• _Task instructions_: Which lines of the records contain "size"? Collect every one of them.

= Beginning of Section =

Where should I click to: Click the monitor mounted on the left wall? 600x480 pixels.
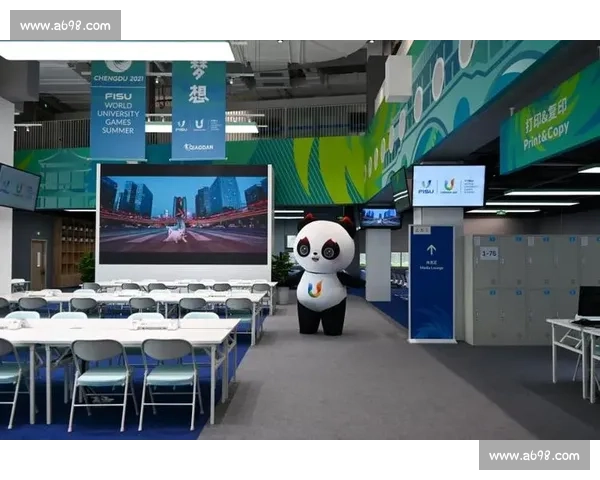tap(18, 187)
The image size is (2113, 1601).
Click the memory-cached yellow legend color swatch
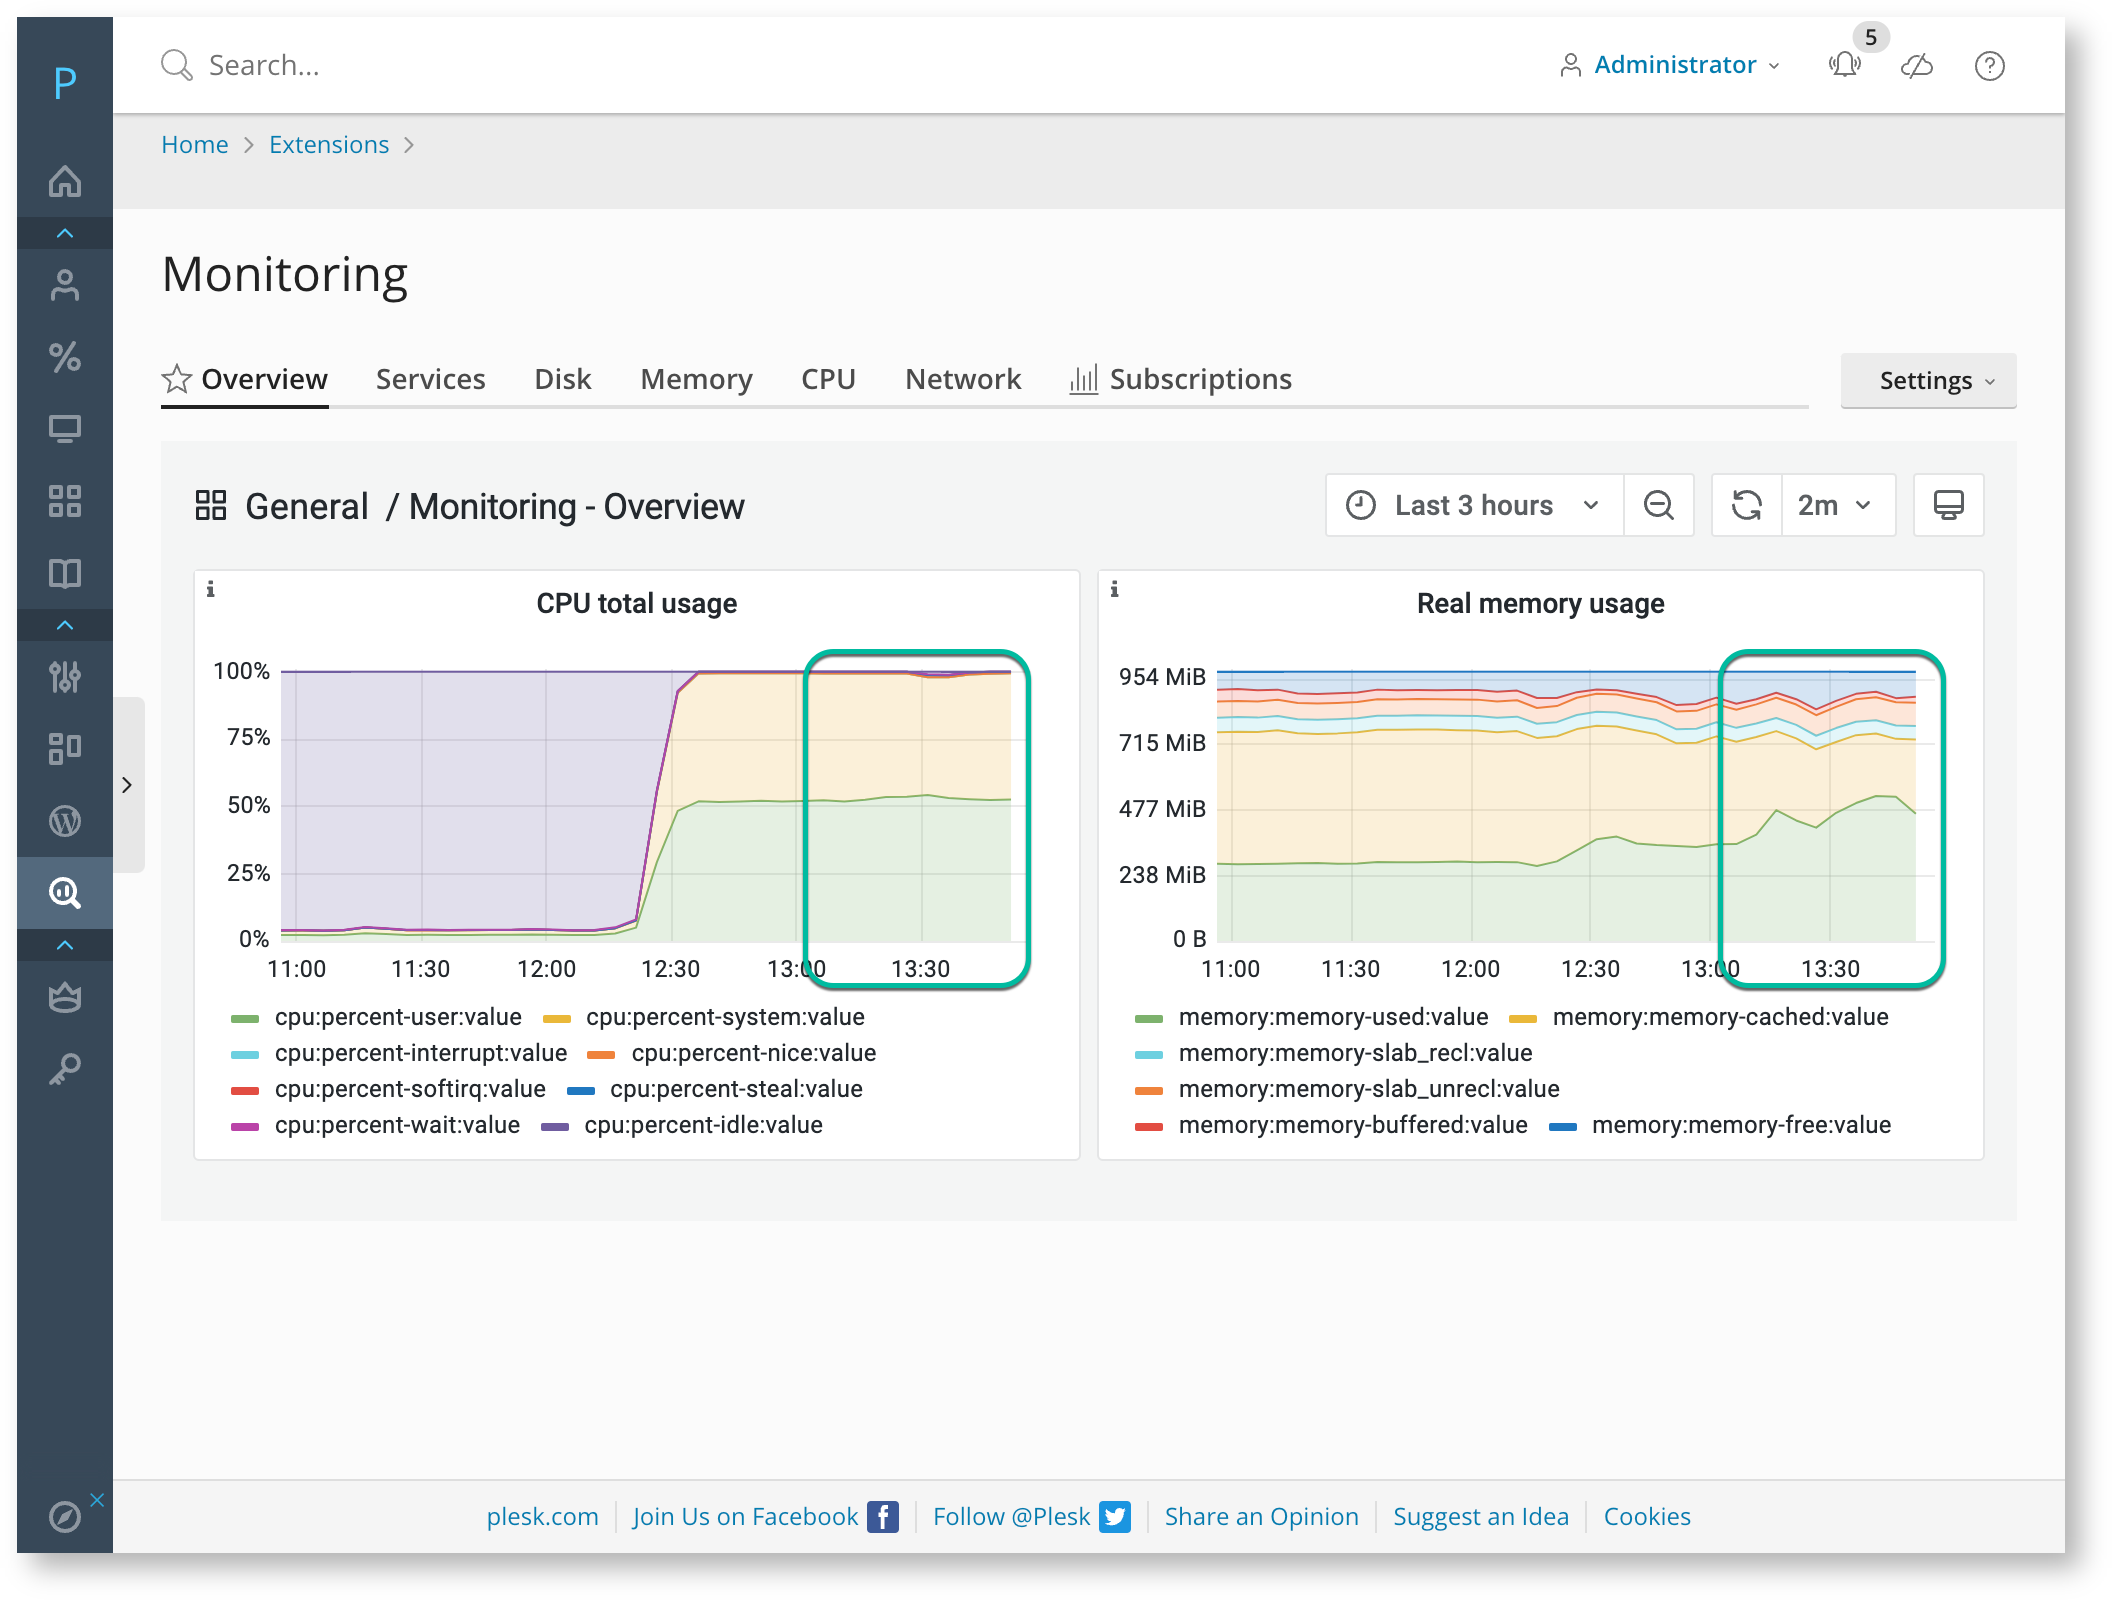(1522, 1018)
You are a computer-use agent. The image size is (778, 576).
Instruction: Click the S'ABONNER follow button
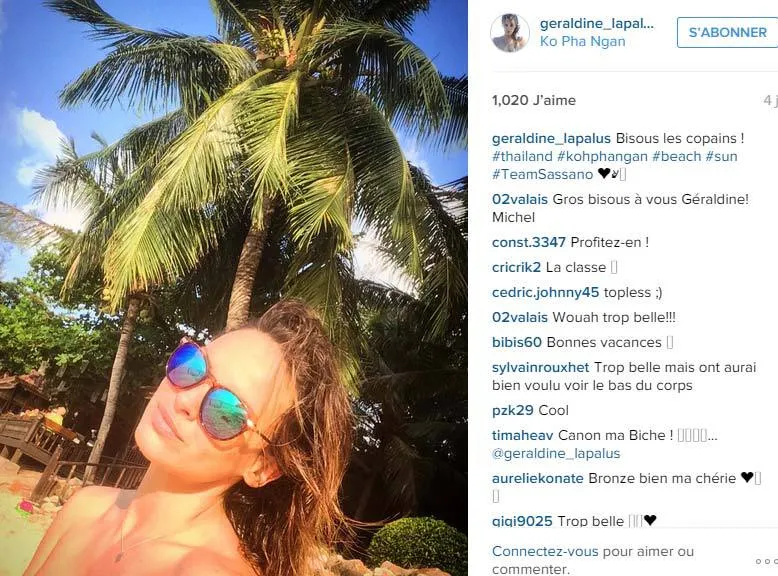(x=727, y=32)
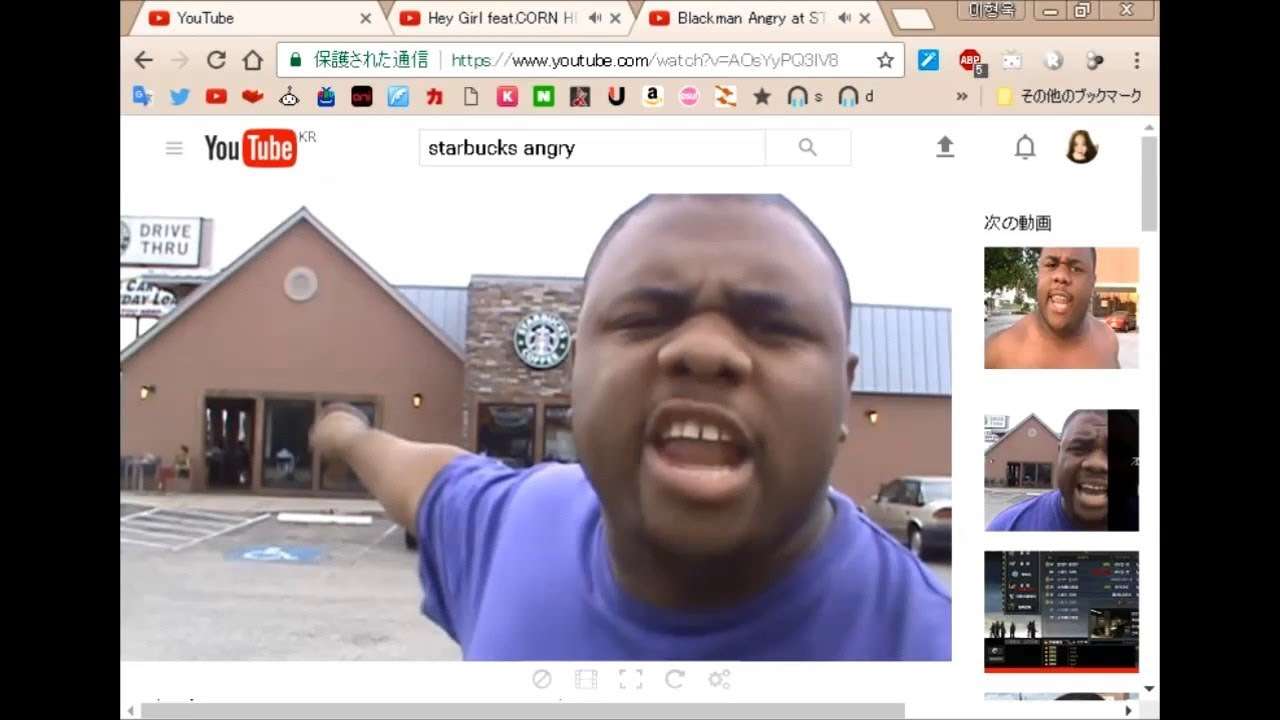
Task: Click the search magnifier button
Action: [808, 148]
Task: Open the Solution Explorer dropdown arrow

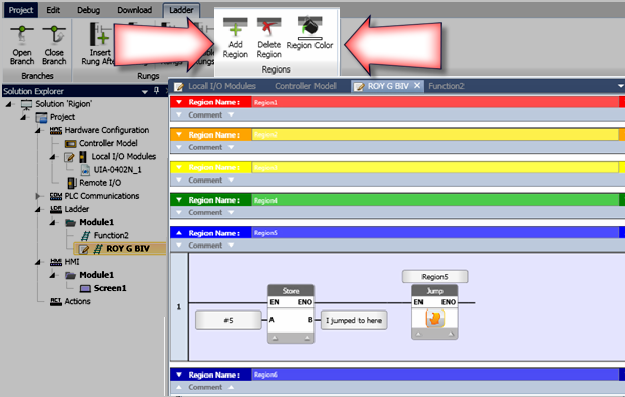Action: [x=145, y=92]

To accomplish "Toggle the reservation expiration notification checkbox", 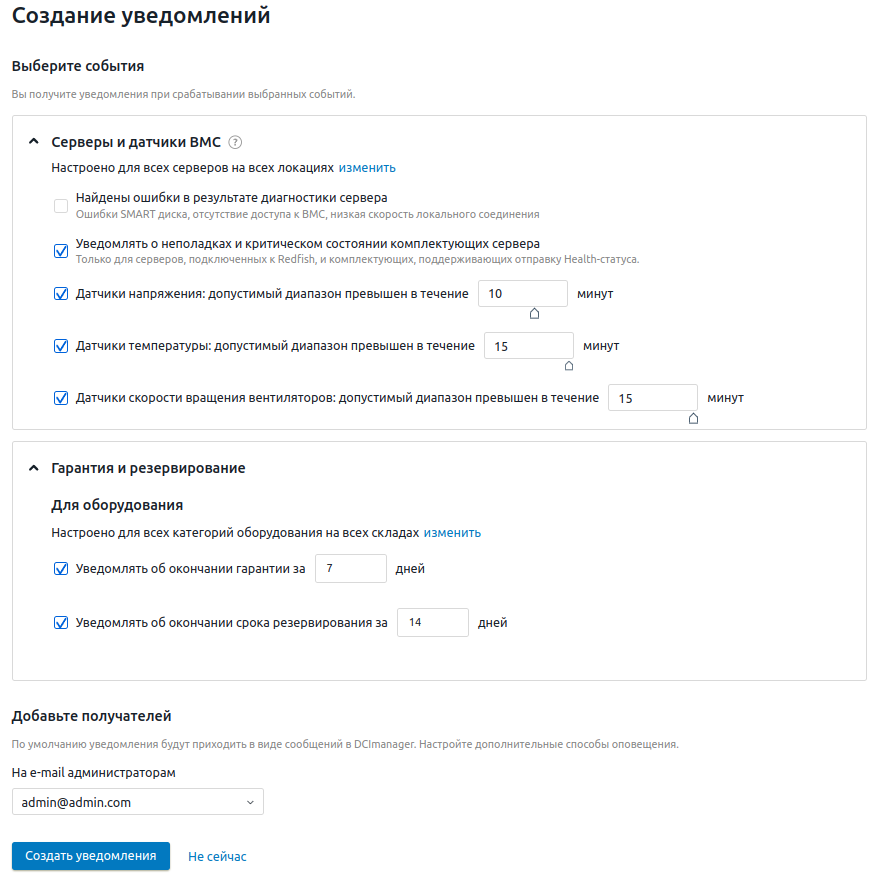I will 61,623.
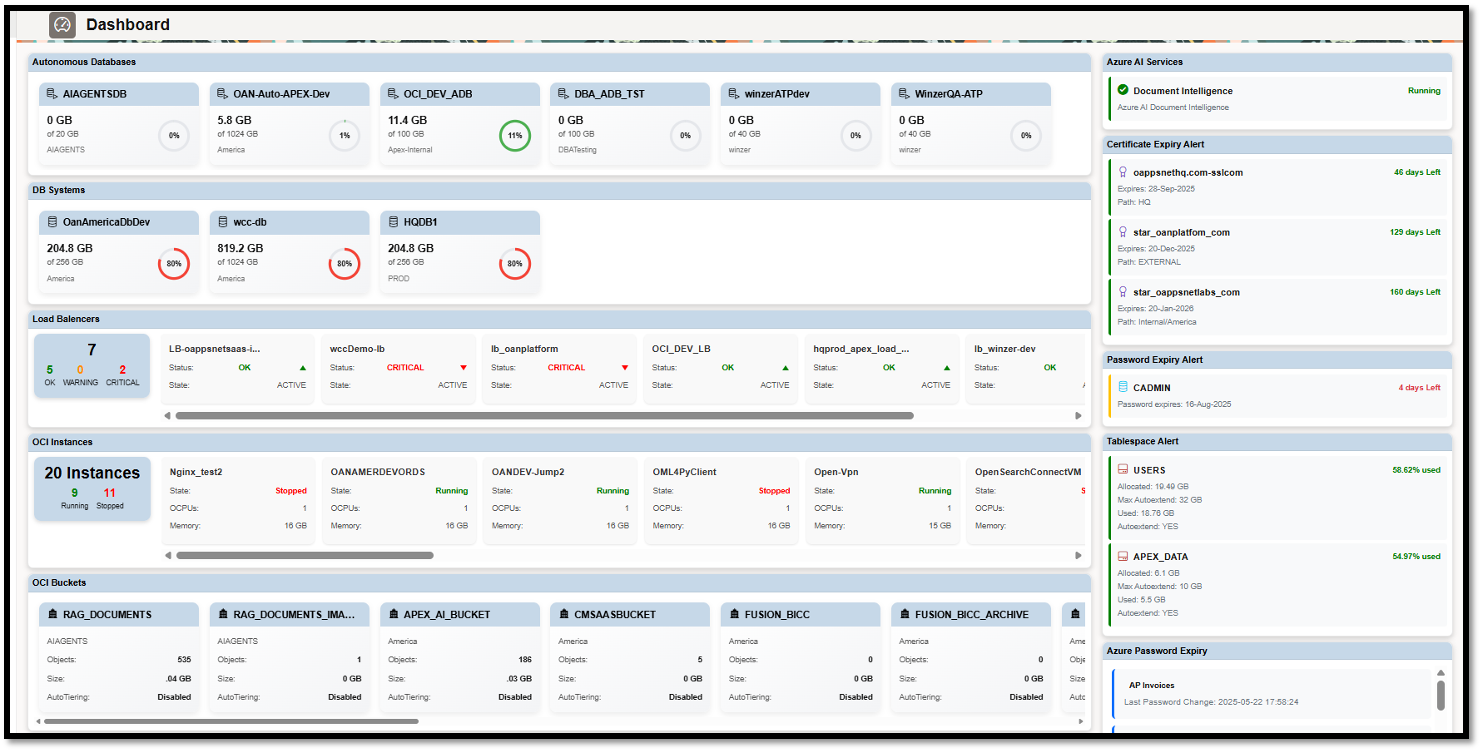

= End of Section =

• _Solution for this exercise_:
The image size is (2113, 1601).
You are a computer-use agent. The image size is (778, 576).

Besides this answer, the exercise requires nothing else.